CORE buys Las Vegas golf course

Making their first investment in the golf course sector, California-based CORE Realty Holdings has acquired The Revere Club for $28m.

CORE Realty Holdings has acquired a suburban Las Vegas golf course from links management company Troon Golf for $28 million (€21 million).

The acquisition of The Revere Club in Henderson, Nevada is the Newport Beach, California-based CORE’s first investment in the golf sector, though the firm is embarking on a strategy to invest in golf clubs across the country.

“The Revere is the first in a plan to acquire a number of well-positioned, golf-related properties throughout the United States each year,” CORE vice chairman Doug Morehead said in a statement. “Golf properties allow us an important alternative to our current portfolio of multi-family, commercial, retail and industrial investments.”

The club features two 18-hole courses, the 7,443-yard Lexington and the 7,034-yard Concord, spread over 400 acres south of Las Vegas. The acquisition includes the club’s 23,000-square-foot clubhouse.

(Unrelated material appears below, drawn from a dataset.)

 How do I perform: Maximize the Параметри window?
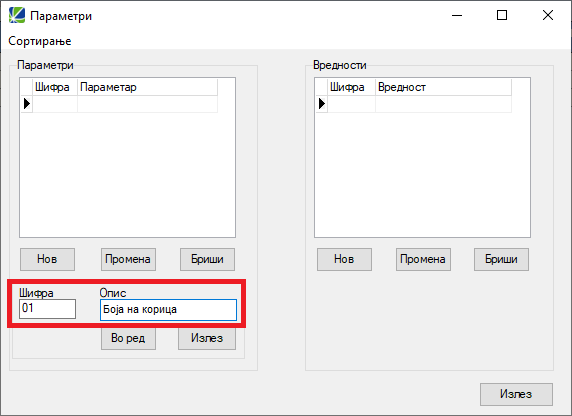(502, 15)
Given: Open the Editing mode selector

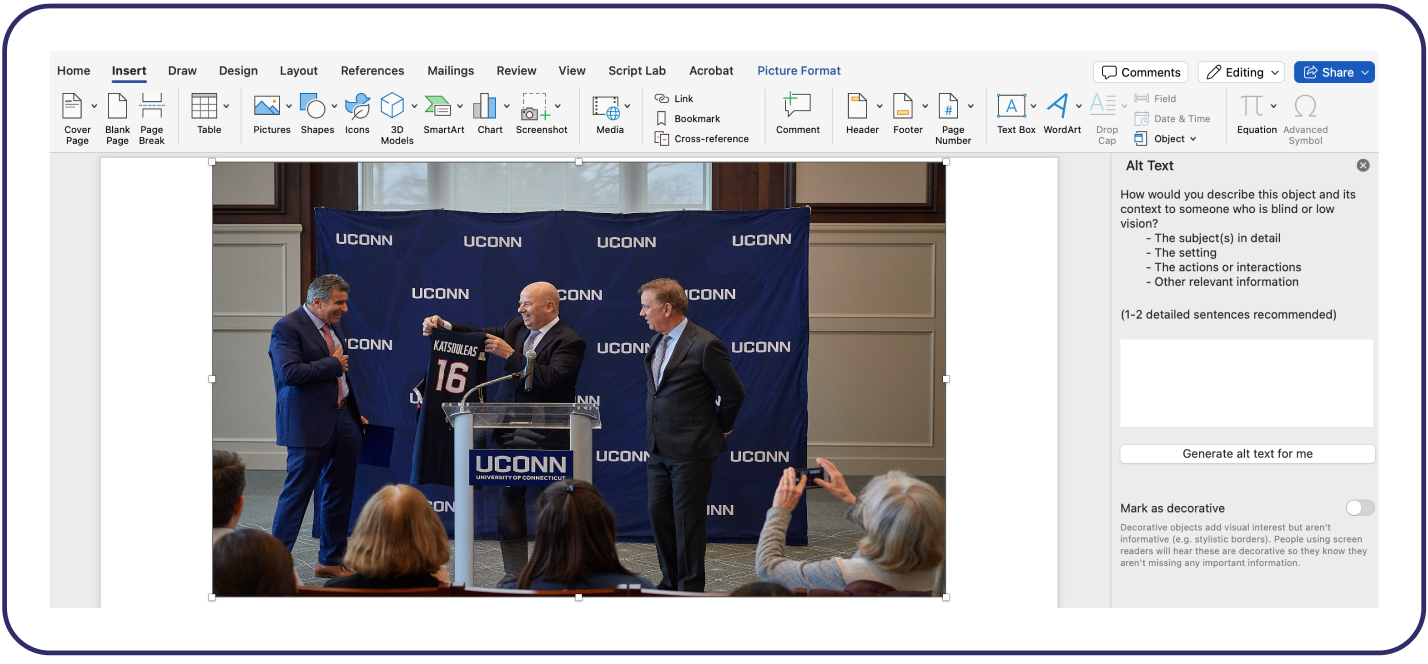Looking at the screenshot, I should click(1240, 72).
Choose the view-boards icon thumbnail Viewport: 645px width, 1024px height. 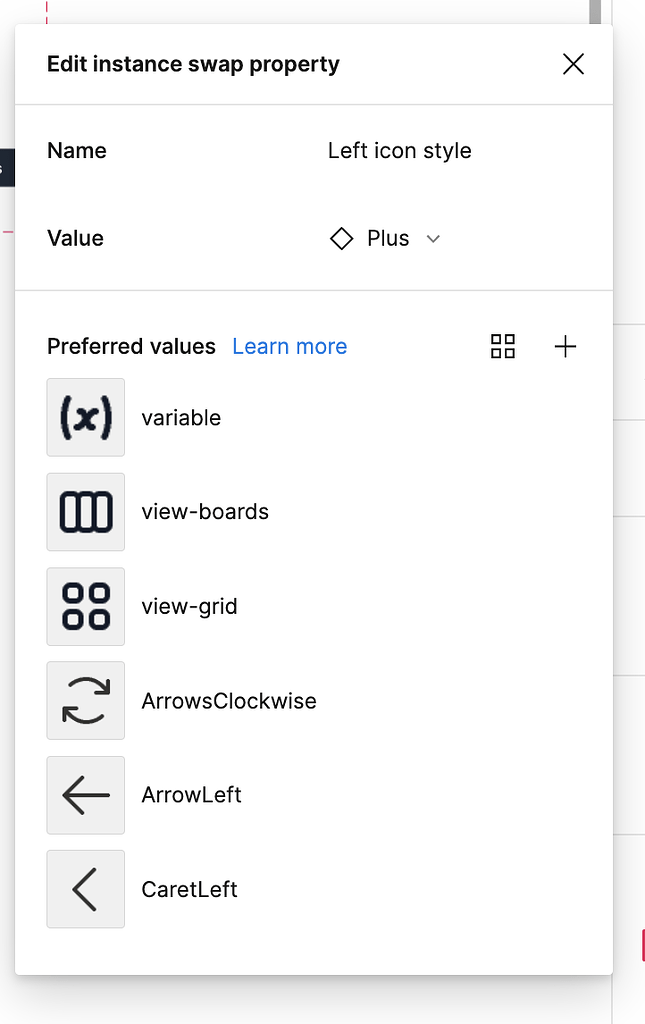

“This will likely be one of the largest single asset transactions in the golf industry in 2007,” said Todd Ratliff, vice president of the golf division of investment bank Hodges Ward Elliott, which worked on the deal. “We have seen an increase in both buying and selling of golf course real estate in the past two years, a trend we see accelerating.”

The golf sector has been drawing increased interest from private equity firms in recent years as the sector has rebounded from a rash of oversupply in the late 1990s. In 2006, according to industry observers, there was virtually no new supply in US golf courses. Firms such as Walton Street, Apollo Real Estate and KSL Capital have all made acquisitions in either the golf or golf-resort space over the past year.